Feb 14, 2025·8 min read

Go migration tools for safe schema changes in real teams

Q: Which Go migration tool should most teams start with?

For most teams, start with a simple SQL-first tool. `golang-migrate` fits well if you want strict `.up.sql` and `.down.sql` files. `goose` or `dbmate` work well if you want lighter workflow and easy-to-read files. Pick the one your team can run the same way on a laptop, in CI, and in production. Consistent habits matter more than extra features.

Go migration tools vary a lot on rollbacks, locks, CI use, and repo layout. This review shows what to check before your team picks one.

Why schema changes get messy fast

A schema change can look tiny on paper and still derail a calm deploy. A team adds one new column with a default value before lunch. The app code is ready, tests pass, and the change looks harmless. Then the database holds a lock longer than expected, writes slow down, and the release stalls while everyone watches dashboards.

Teams usually fear migrations more than code changes for a simple reason: code rolls back more cleanly than data. If a release goes bad, you can redeploy old app code in minutes. You cannot always undo a column drop, a bad backfill, or a type change without losing data or blocking traffic.

The stress gets worse when two services share one database. Service A starts writing a new field today. Service B still reads the old shape and breaks on nulls, missing values, or changed meaning. Nobody changed much in either service, but deploy order suddenly matters, and one quiet database change becomes a cross-team problem.

That is why database work feels less forgiving than normal application work. Timing matters. Lock behavior matters. Old and new versions often run at the same time. A migration can work in staging and still hurt in production because production has more rows, more traffic, and less room for mistakes.

Teams that ship cleanly aim for predictable releases. They make small changes, keep old and new code compatible for a while, and run the same migration steps in local setups, CI, and production. Go migration tools can help, but the goal is simpler: make schema changes routine enough that nobody has to hold their breath during deploys.

The tools worth comparing

Most Go teams end up looking at the same four names: goose, golang-migrate, Atlas, and dbmate. They all solve the same basic problem, but they push teams into different habits. That matters more than a long feature table.

If your team likes writing SQL by hand and keeping the migration layer thin, goose and dbmate feel familiar. If you want a stricter file pattern that behaves the same way every time, golang-migrate is often easier to standardize. Atlas goes further than a migration runner. It adds schema rules, planning, and generated diffs. Some teams love that structure. Others find it heavier than they need.

goose stays close to SQL, but it also lets you write Go migrations when SQL is not enough. It usually keeps up and down steps in the same file, separated by goose comments.
golang-migrate is plain and direct. It normally expects paired files such as .up.sql and .down.sql, which makes rollback intent obvious in code review.
Atlas adds more structure. It does not center the workflow on hand-written up and down pairs. Teams often use it to generate ordered SQL migrations from a declared schema state.
dbmate is simple and SQL-first. Like goose, it keeps up and down sections in one file, which many small teams find easy to read and maintain.

Recorded information:
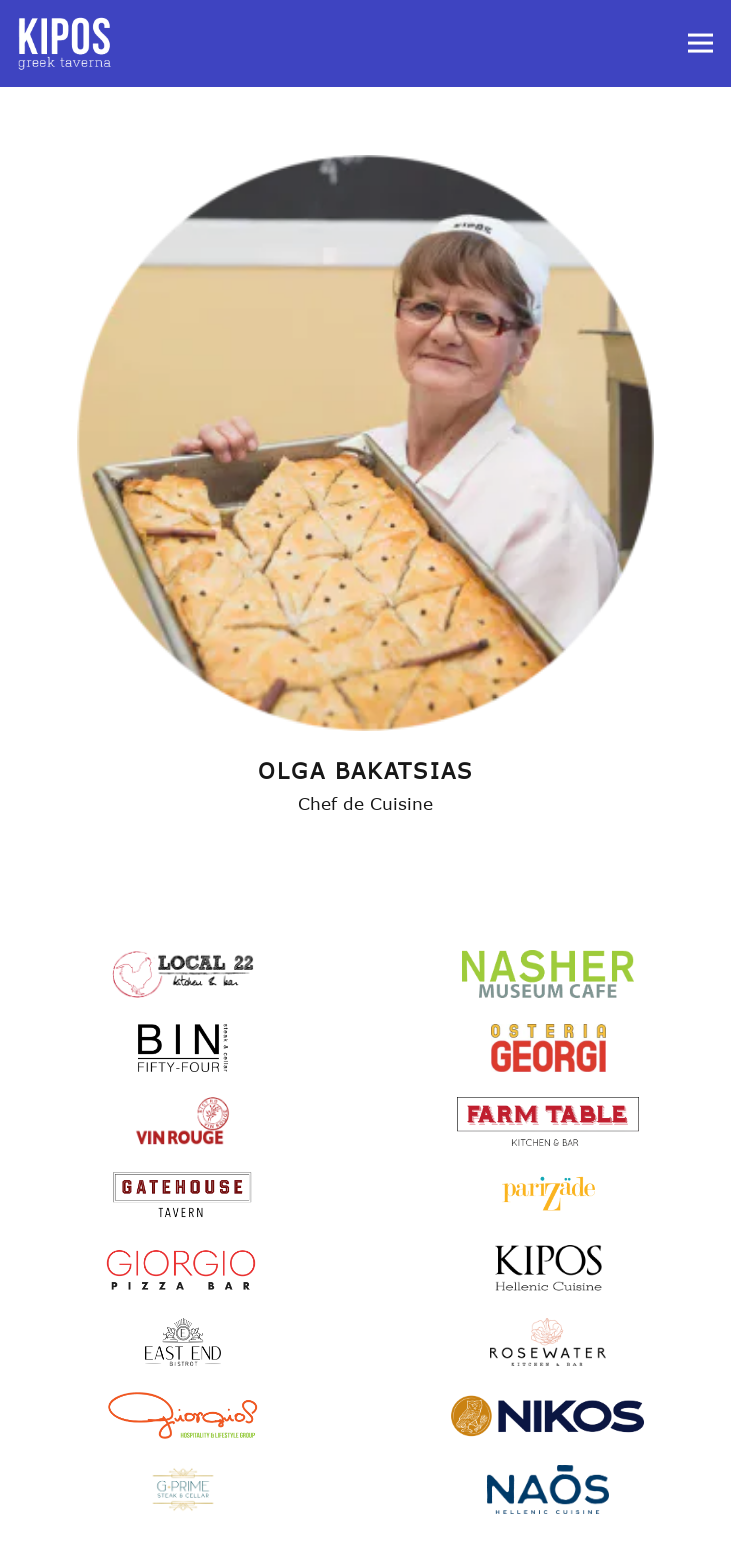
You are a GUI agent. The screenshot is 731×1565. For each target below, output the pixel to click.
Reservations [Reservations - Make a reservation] (365, 1542)
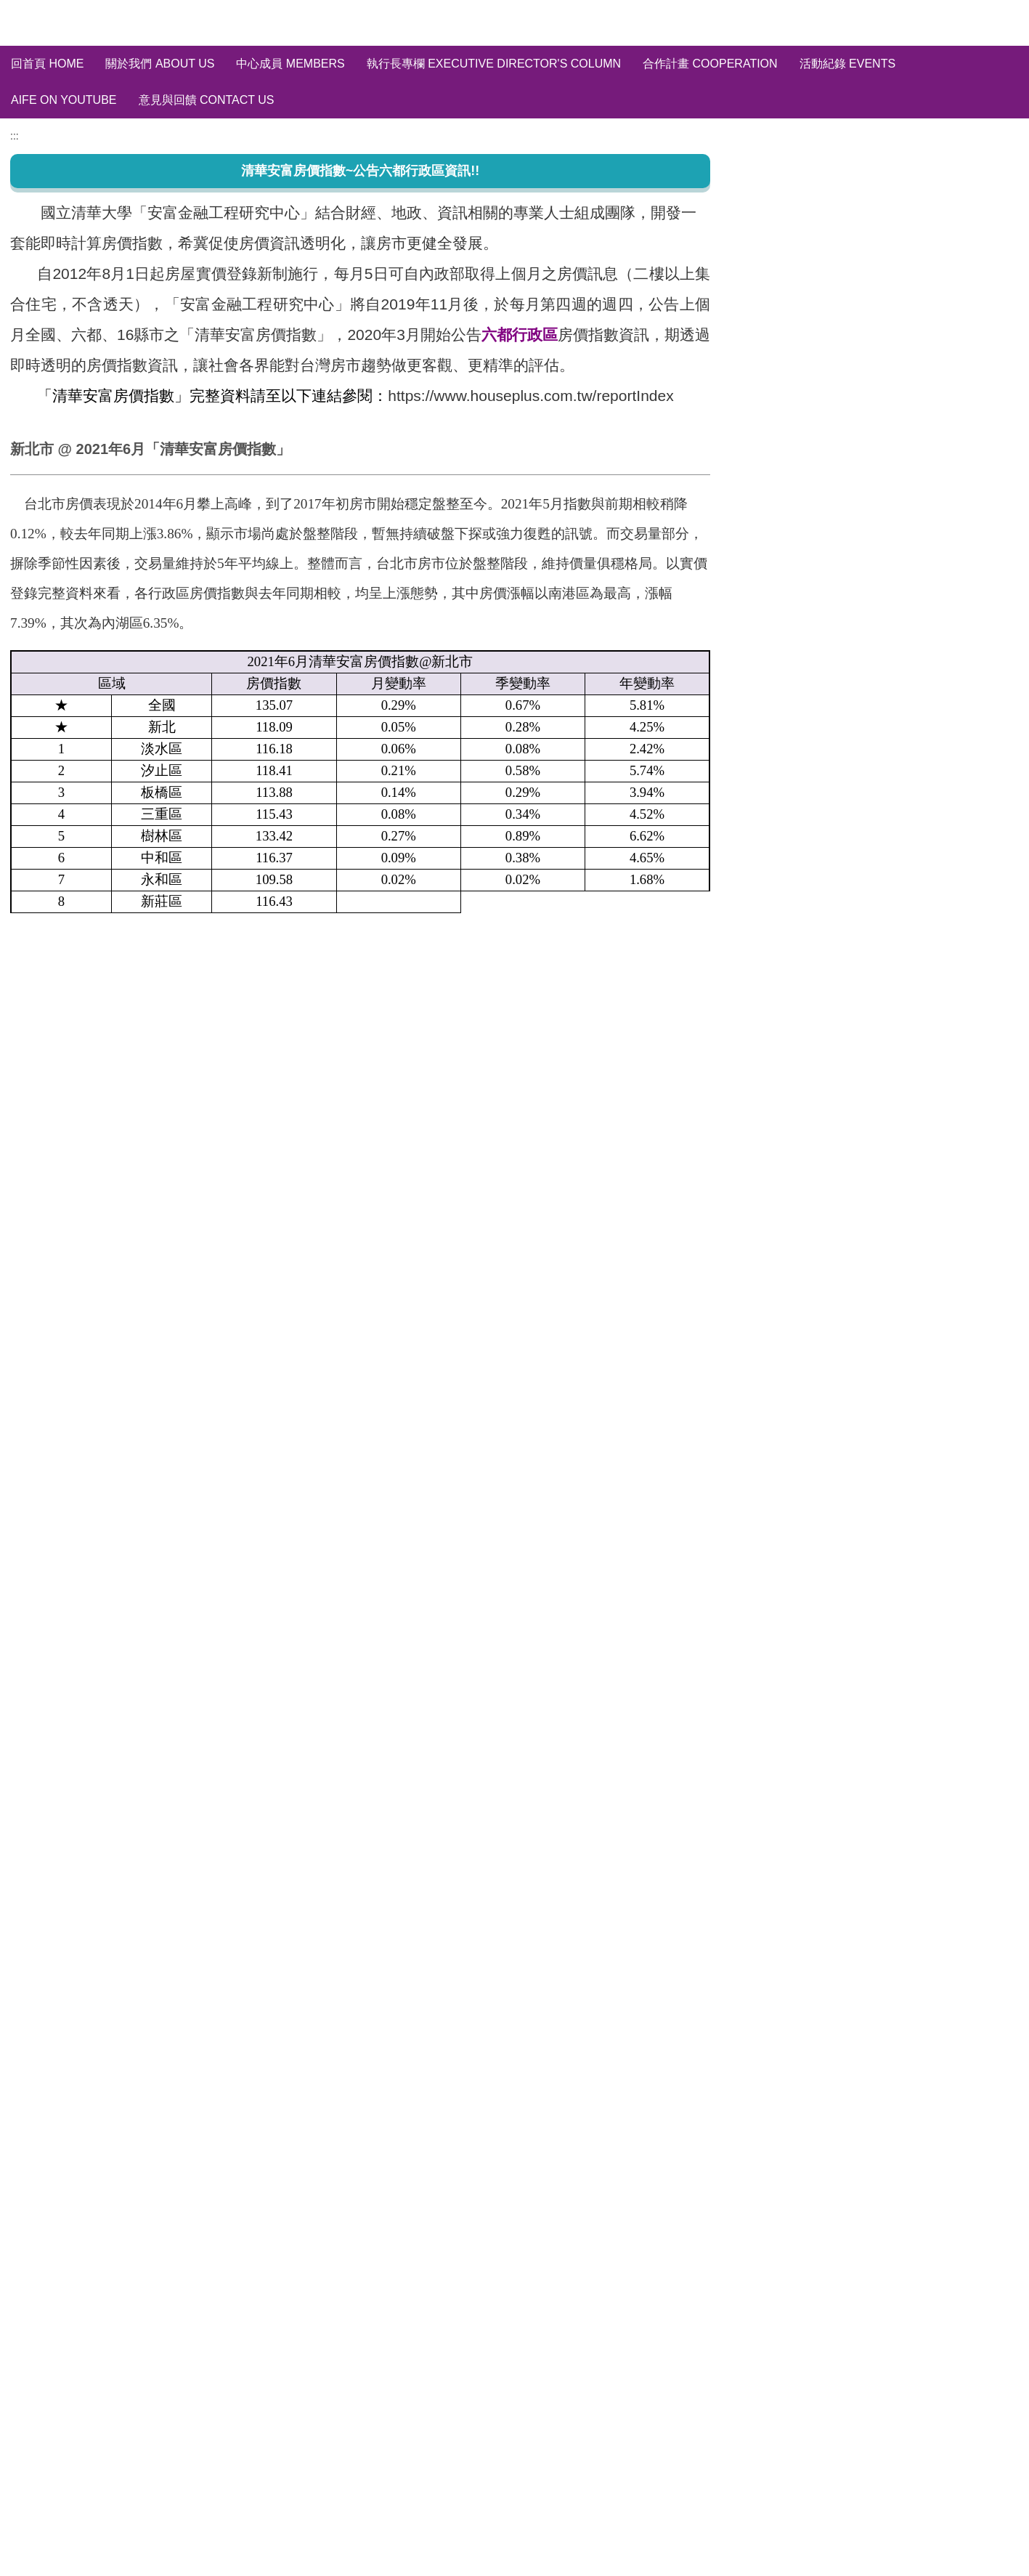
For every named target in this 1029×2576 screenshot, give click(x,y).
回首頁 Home (47, 63)
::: (14, 264)
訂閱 (952, 489)
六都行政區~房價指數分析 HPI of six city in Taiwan (878, 382)
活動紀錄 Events (847, 63)
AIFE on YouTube (64, 100)
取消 (996, 489)
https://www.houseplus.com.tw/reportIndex (530, 524)
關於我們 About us (159, 63)
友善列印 (42, 1347)
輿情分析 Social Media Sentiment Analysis (859, 408)
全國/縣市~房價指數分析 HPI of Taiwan (850, 355)
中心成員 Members (290, 63)
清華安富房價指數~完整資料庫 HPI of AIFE (860, 329)
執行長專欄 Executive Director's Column (494, 63)
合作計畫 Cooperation (710, 63)
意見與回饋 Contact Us (206, 100)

Parts of the exercise:
[1] Change "four names" to "four options" in the review of Go migration tools between "Most Go teams" and "long feature table.", inclusive, and write out that stretch.
[2] Write what comes next in the review of Go migration tools, picking up after its last sentence.
The records were taken from a different source than the text.

Response list:
[1]
Most Go teams end up looking at the same four options: goose, golang-migrate, Atlas, and dbmate. They all solve the same basic problem, but they push teams into different habits. That matters more than a long feature table.

[2]
A small team with one Postgres app can stay productive for a long time with goose or dbmate. The files are easy to inspect, and nobody needs to learn much tooling. In a repo with several services, golang-migrate often feels cleaner because the naming stays rigid and the behavior is easy to script.

Atlas makes more sense when schema drift already hurts, or when one person keeps fixing migration mistakes by hand. It asks more from the team, but it can prevent a lot of messy database work later.

How rollback support differs

Rollback support matters most on a bad deploy day. A migration ships, the app starts throwing errors, and the team has to decide fast: undo the schema change or push a new fix that moves forward.

In day-to-day work, rollback support usually means one of two things. Either your tool can run an explicit down migration for each step, or your team treats migrations as forward-only and fixes mistakes with another migration.

Down migrations or forward-only

Explicit down migrations feel safer because they give you a direct escape hatch. If a migration only adds an index, creates a table, or adds a nullable column, a down file can work well and save a lot of stress.

That safety can be misleading. A down migration may reverse the SQL, but it may not reverse the app state around it. If one service already writes to the new column, or the old code path is gone, rolling back the database can break things in a different way.

Forward-only flows are stricter. You never pretend the old state is easy to restore. If a migration causes trouble, you write a new migration that repairs the schema or keeps the old and new code working together for one more release.

Many teams using Go migration tools end up preferring forward-only in production, even if the tool supports down files. It is slower in the moment, but it usually matches how real systems behave.

Where rollbacks help, and where they do not

Rollbacks help most with small, isolated changes:

adding or removing an index
creating a new table that nothing depends on yet
adding a column that no code uses yet
fixing a typo in a constraint or default

They get risky when the migration changes live data. Data backfills, column splits, renames, and type conversions rarely roll back cleanly. Once a script overwrites values, merges fields, or drops old data, the old shape may be gone for good.

That is why database migration rollback sounds cleaner than it often is. For schema-only changes, it can be practical. For data migrations, the safer plan is usually staged releases, backups, and a tested fix-forward path.

What lock behavior tells you

A migration tool that takes a database lock before it changes anything is usually safer than one that just starts running. The lock stops two processes from editing the schema at the same time, which is how teams end up with half-applied changes and messy deploys.

Picture two deploy jobs that start a few seconds apart. One comes from a merge to main. The other comes from a manual retry after a flaky test. If the tool has a clear locking step, one job runs and the other waits or exits. If it does not, both jobs may try to add the same column, create the same index, or write conflicting rows into the migration table.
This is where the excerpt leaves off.